[[ Reading passage, beginning ]]

From   Stas Kolenikov <>
To   "" <>
Subject   Re: st: Bias: Monte Carlo
Date   Mon, 6 May 2013 10:04:02 -0500

Continuing on Maarten's note, my -bsweights- package produces
first-order balanced bootstrap weights that remove the random
simulation error from the bootstrap results for the point estimates.
See and
references on the balanced bootstrap therein.

I think the bias in parameter estimates should be put into the context
of MSE: if the bias component is greater than the variance component,
then the estimator is relatively useless. If the magnitude of bias is
say 1/2 that of the standard deviation of the sampling distribution of
your estimator, so that the contribution of bias to the total MSE is
20%, I would personally be able to live with that. With bias this big,
though, your estimation procedure should report the standard errors
that are based on MSE, not on the variance alone. For lots of
"regularly behaving" estimators, the sampling standard deviation
(estimated by the standard error) is O(n^{-1/2}), and bias is
O(n^{-1}), going to zero faster with the sample size than the standard
deviation, so in large samples, the bias asymptotically disappears.
Then the question of "how large bias is tolerable" becomes the
question of "how large my sample size should be" (for the normal
approximations to make sense).

[[ Reading passage, end ]]
[[ Data for review, beginning ]]

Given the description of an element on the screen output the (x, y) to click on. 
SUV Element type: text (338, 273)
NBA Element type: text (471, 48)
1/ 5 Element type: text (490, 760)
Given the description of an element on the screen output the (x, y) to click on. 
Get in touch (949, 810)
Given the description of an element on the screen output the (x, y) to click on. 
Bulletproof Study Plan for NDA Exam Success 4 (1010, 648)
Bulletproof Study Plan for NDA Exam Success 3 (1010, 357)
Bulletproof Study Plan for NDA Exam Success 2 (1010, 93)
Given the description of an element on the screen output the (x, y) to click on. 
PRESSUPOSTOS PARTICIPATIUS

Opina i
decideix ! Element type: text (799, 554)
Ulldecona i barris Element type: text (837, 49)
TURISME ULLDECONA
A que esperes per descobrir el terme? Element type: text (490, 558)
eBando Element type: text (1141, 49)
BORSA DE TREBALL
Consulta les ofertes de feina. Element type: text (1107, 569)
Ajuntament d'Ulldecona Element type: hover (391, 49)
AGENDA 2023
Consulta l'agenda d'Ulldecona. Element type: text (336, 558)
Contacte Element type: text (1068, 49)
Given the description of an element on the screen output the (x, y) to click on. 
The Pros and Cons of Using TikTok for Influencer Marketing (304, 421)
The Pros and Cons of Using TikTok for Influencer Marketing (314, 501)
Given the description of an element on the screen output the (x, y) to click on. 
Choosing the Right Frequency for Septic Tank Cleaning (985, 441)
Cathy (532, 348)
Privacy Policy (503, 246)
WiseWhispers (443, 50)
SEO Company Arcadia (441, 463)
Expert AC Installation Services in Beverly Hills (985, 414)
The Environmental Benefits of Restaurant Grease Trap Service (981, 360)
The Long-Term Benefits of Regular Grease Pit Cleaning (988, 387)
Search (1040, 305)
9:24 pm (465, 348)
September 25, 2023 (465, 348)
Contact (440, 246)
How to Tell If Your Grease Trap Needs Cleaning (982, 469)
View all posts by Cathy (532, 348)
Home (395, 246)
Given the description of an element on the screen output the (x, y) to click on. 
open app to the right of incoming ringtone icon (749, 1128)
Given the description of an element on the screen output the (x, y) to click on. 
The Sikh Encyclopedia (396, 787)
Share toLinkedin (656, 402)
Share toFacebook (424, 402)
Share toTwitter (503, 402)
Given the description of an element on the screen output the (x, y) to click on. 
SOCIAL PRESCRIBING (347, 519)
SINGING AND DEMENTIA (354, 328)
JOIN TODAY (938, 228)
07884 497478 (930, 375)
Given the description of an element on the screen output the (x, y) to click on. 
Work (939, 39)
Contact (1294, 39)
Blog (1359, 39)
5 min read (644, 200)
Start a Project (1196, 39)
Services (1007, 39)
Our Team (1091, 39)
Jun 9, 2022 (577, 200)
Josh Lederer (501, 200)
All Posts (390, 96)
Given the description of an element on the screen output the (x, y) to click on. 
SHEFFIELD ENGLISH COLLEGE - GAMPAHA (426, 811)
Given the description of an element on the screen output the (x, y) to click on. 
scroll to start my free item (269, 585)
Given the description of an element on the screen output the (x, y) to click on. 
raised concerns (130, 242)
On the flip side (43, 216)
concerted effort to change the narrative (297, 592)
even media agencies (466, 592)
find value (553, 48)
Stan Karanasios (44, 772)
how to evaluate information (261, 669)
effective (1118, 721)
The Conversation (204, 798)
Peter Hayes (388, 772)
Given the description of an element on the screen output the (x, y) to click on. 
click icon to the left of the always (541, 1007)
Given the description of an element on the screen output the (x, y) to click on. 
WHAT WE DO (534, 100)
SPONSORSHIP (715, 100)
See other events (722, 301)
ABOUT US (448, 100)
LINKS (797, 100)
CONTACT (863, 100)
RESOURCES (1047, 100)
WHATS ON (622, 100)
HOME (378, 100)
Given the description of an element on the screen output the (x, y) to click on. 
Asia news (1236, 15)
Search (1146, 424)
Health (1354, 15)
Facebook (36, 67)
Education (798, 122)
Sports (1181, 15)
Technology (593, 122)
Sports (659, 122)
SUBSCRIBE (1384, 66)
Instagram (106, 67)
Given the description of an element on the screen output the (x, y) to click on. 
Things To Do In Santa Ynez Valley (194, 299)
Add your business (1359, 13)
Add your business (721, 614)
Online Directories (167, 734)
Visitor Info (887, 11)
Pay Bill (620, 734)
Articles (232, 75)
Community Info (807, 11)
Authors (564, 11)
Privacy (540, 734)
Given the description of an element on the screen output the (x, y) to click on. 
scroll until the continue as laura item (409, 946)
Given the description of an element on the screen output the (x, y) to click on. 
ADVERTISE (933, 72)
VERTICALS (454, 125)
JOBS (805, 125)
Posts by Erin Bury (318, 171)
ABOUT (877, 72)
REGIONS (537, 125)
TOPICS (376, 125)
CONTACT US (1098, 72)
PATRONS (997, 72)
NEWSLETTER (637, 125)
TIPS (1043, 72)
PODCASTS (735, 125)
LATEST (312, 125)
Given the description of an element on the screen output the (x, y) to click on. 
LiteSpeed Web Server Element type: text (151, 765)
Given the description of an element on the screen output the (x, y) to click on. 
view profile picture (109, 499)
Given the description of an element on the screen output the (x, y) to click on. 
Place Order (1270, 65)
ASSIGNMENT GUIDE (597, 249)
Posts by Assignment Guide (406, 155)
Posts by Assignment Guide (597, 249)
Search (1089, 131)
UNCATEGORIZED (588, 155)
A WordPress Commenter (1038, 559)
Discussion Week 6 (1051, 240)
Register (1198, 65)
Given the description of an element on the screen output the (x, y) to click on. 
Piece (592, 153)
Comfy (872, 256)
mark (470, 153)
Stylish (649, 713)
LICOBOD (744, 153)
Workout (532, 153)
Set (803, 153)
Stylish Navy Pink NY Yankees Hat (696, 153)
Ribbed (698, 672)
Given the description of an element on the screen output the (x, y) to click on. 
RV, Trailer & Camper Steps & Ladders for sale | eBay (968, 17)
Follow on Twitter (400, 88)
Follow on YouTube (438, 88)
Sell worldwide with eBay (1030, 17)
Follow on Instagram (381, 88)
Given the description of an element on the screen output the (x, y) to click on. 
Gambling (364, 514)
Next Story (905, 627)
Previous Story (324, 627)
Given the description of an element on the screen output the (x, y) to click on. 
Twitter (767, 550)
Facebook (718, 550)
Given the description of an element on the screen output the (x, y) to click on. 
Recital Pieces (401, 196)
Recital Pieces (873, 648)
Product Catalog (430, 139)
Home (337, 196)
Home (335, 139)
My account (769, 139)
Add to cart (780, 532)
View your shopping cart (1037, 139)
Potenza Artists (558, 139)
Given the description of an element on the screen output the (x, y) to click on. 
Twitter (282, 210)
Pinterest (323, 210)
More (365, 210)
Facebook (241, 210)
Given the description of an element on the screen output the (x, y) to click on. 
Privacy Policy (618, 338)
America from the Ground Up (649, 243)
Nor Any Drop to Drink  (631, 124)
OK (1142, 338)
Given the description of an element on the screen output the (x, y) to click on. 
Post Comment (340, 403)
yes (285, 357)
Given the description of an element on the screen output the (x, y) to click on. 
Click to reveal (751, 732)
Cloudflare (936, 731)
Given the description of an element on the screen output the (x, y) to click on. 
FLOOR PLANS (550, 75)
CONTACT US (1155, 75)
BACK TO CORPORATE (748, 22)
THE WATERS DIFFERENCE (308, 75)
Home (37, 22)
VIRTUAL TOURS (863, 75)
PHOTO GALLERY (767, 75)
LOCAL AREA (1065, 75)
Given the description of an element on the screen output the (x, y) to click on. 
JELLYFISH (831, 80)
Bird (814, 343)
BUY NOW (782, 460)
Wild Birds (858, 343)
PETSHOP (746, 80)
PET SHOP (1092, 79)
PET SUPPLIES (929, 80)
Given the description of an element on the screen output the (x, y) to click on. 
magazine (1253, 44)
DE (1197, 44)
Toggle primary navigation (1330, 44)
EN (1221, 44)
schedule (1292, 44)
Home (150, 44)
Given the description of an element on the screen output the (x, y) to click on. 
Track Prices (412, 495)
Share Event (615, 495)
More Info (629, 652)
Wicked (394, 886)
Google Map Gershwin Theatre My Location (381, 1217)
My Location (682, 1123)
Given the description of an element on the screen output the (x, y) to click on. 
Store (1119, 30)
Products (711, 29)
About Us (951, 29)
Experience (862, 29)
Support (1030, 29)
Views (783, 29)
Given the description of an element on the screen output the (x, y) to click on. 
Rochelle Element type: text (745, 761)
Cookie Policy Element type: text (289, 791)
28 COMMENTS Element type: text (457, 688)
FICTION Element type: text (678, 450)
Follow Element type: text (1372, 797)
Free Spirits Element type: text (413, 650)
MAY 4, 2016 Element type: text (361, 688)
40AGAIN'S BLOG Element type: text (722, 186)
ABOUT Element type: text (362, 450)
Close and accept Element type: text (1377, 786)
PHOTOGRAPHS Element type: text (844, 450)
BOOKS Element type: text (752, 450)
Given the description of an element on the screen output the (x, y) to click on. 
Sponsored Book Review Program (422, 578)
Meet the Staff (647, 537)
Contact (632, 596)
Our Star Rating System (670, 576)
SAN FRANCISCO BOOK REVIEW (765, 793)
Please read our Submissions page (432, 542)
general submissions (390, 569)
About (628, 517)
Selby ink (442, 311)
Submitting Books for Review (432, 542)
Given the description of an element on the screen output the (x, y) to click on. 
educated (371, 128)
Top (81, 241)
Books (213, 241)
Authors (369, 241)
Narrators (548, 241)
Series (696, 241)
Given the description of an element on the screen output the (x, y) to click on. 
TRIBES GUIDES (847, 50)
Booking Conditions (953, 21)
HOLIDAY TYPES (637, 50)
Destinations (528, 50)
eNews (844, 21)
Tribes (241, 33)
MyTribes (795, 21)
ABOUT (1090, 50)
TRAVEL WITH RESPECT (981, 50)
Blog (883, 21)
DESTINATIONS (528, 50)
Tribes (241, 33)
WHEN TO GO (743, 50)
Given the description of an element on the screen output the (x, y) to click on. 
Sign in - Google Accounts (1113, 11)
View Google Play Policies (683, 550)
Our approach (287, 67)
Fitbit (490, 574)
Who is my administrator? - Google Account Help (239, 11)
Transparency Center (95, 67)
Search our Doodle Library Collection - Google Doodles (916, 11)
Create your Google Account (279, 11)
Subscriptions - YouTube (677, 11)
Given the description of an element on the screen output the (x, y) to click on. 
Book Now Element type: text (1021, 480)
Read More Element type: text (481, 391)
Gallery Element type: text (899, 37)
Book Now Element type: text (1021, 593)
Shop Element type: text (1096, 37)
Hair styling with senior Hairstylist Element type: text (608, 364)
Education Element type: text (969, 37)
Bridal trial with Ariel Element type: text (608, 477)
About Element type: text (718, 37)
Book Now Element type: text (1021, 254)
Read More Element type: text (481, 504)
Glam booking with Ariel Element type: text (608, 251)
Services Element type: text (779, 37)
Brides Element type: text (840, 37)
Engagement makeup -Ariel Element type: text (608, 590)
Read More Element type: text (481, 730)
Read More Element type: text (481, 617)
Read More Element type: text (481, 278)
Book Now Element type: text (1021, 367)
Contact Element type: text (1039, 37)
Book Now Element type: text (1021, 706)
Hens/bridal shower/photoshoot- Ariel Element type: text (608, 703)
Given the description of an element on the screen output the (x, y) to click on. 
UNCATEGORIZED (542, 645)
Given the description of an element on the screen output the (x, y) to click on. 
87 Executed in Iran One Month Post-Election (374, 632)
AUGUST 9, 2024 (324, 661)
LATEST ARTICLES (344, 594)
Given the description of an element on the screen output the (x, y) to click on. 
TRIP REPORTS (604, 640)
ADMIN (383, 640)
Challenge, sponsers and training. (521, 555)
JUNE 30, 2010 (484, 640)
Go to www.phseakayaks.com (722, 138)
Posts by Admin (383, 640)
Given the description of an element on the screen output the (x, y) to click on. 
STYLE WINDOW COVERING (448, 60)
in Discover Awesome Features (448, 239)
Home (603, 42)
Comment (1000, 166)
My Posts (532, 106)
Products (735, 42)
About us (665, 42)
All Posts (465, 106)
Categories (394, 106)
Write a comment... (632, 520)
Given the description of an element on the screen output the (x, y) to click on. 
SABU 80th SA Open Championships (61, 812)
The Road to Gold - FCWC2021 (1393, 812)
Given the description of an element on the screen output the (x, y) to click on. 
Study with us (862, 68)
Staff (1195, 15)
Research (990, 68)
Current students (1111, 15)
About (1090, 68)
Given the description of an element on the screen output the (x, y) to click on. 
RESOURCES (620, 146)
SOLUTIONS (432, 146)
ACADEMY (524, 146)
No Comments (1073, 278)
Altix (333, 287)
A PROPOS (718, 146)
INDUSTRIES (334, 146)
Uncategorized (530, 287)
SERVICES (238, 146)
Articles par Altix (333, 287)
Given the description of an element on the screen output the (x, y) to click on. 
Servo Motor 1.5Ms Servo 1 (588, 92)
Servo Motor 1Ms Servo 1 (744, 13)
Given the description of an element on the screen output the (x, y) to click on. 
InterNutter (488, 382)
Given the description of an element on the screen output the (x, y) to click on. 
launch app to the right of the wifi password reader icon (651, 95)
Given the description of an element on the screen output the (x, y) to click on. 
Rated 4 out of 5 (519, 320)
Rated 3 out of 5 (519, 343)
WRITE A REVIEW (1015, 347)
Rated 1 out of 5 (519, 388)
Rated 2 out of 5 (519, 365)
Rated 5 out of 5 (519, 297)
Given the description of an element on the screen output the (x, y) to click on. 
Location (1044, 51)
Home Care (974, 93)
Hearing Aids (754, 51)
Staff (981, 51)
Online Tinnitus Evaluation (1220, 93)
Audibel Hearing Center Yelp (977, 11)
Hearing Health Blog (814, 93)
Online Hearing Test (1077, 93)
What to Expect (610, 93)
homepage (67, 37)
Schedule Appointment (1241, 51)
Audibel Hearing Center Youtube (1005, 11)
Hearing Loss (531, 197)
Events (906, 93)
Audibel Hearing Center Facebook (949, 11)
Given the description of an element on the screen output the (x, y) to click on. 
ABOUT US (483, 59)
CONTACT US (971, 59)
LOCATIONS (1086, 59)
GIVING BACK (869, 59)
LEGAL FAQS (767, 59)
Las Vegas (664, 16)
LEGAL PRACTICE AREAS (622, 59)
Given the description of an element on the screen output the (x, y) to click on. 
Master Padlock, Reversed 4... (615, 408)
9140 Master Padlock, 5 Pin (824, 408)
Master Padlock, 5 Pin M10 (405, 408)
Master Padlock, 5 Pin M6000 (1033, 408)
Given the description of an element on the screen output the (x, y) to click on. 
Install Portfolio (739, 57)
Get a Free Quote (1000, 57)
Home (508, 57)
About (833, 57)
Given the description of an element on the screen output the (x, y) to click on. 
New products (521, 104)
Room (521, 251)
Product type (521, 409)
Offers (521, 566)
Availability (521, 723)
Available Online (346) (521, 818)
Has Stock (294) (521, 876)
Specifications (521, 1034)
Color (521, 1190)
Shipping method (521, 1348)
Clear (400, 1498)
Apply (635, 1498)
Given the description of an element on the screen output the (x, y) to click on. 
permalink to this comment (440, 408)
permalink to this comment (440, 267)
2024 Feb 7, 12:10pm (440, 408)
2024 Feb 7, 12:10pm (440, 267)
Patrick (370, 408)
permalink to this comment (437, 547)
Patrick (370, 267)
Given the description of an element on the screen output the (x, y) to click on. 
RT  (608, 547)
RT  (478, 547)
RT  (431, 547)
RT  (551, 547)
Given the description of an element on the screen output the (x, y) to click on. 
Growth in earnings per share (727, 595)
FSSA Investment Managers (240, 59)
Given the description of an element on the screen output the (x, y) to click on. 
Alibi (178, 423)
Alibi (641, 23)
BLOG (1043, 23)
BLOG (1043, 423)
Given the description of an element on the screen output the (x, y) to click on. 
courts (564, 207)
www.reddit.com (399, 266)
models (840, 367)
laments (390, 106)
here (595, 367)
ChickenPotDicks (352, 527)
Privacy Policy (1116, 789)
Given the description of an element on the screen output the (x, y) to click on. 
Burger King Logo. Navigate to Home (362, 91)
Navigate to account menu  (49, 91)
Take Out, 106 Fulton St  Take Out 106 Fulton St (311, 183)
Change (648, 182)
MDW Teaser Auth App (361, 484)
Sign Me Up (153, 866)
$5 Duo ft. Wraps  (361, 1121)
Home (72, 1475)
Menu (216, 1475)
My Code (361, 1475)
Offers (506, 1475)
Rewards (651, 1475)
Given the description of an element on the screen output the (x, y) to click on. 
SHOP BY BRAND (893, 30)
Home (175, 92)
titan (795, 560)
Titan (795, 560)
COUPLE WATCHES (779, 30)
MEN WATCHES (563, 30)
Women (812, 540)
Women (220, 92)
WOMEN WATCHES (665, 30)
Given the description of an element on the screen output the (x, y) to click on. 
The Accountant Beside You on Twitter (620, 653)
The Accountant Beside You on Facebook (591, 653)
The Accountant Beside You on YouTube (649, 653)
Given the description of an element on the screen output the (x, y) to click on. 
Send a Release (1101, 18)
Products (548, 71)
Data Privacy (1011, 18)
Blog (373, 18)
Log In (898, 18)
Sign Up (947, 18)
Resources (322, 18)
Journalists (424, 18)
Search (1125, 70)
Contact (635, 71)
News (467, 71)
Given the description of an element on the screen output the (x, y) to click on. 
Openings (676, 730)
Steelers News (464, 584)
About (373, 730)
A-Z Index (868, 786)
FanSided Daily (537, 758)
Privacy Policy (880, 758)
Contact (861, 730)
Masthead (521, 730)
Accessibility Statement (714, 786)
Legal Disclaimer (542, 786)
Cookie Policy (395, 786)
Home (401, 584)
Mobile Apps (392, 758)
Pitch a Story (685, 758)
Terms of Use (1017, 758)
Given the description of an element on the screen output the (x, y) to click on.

[[ Data for review, end ]]

> Task A: In the message on estimator bias, what does the -bsweights- package produce?
> Task B: Copy the message on estimator bias word for word, from "Continuing on Maarten's" up to and including "the point estimates.".
> Task C: Extend the message on estimator bias by continuing it from the point at which it stops.
The listing is not required for any of this work.

> Exercise answer A: It produces first-order balanced bootstrap weights that remove the random simulation error from the bootstrap results for the point estimates.

> Exercise answer B:
Continuing on Maarten's note, my -bsweights- package produces
first-order balanced bootstrap weights that remove the random
simulation error from the bootstrap results for the point estimates.

> Exercise answer C:
Finally, the % bias is a awful measure when the true value of the
parameter is zero (and the whole situation is shift invariant, as in
the mean of the normal distribution, so the initial point on the scale
is arbitrary). It's probably OK in the constant CV situation of
heavily skewed distributions, but may not make sense in other

-- Stas Kolenikov, PhD, PStat (SSC)
-- Senior Survey Statistician, Abt SRBI
-- Opinions stated in this email are mine only, and do not reflect the
position of my employer

On Mon, May 6, 2013 at 3:25 AM, Maarten Buis <> wrote:
> On Mon, May 6, 2013 at 9:49 AM, John Antonakis wrote:
>> I am running some Monte Carlos where I am interested in observing the bias
>> in parameter estimates across manipulated conditions. By bias I mean the
>> absolute percentage difference of the simulated value from the true value.
>> I was wondering whether there has been another written about how much bias
>> is "acceptable"--I know that this is like asking how long is a piece of
>> string and that there is no statistical fiat that can give a definitive
>> answer, because it also is a very field specific issue.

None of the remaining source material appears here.